In [1]:
import numpy as np
import scipy.stats as stats
import pandas as pd
import matplotlib.pyplot as plt
import seaborn as sbn
sbn.set_style("white") # get rid of seaborn grid lines

In [2]:
%matplotlib inline
np.random.seed(20160410)

Sampling Distribution of Pearson Correlation

As with all the other statistics we've looked at over the course of the semester, the sample correlation coefficient may differ substantially from the underly population correlation coefficient, depending on the vagaries of sampling.

First we'll generate a single sample, drawn from an underlying bivariate normal distribution with uncorrelated variables.


In [23]:
# generate bivariate normal data for uncorrelated variables
# See the docs on scipy.stats.multivariate_normal

# bivariate mean
mean = [0,0]  

# covariance matrix
cov = np.array([[1,0],
                [0,1]])

sample = stats.multivariate_normal.rvs(mean=mean, cov=cov, size=30)

In [24]:
sbn.jointplot(sample[:,0], sample[:,1])
print("Correlation matrix:\n", np.corrcoef(sample, rowvar=False, ddof=1))


Correlation matrix:
 [[ 1.          0.17131038]
 [ 0.17131038  1.        ]]

Simulate the sampling distribution of correlation coefficient, uncorrelated variables

First we'll simulate the sampling distribution of $r_{xy}$ when the true population correlation $\rho_{xy} = 0$ and the sample size $n = 30$.


In [5]:
mean = [0,0]
cov = [[1,0],
       [0,1]]
ssize = 30
nsims = 2500

cors = []
for n in range(nsims):
    sample = stats.multivariate_normal.rvs(mean=mean, cov=cov, size=ssize)

▶ **Dataset entries**
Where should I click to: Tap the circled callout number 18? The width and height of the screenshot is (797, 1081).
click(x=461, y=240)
==
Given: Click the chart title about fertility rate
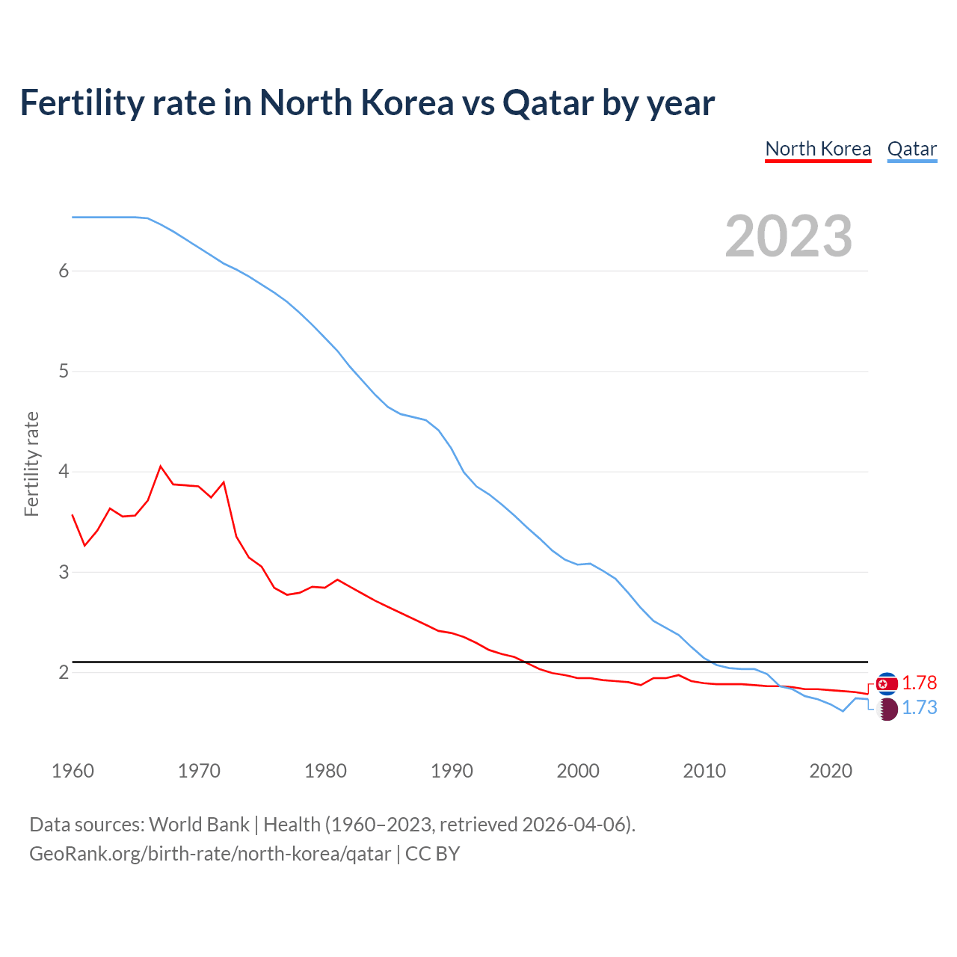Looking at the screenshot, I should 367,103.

▶ **Brief A**
From the correlation notebook, set down the part that opens with the words containing "Sampling Distribution of Pearson" and closes with "with uncorrelated variables.".
▶ **Brief B**
In the correlation notebook, what value is assigned to `nsims` for the simulation of the sampling distribution?

▶ **Task solution A**
Sampling Distribution of Pearson Correlation

As with all the other statistics we've looked at over the course of the semester, the sample correlation coefficient may differ substantially from the underly population correlation coefficient, depending on the vagaries of sampling.

First we'll generate a single sample, drawn from an underlying bivariate normal distribution with uncorrelated variables.

▶ **Task solution B**
2500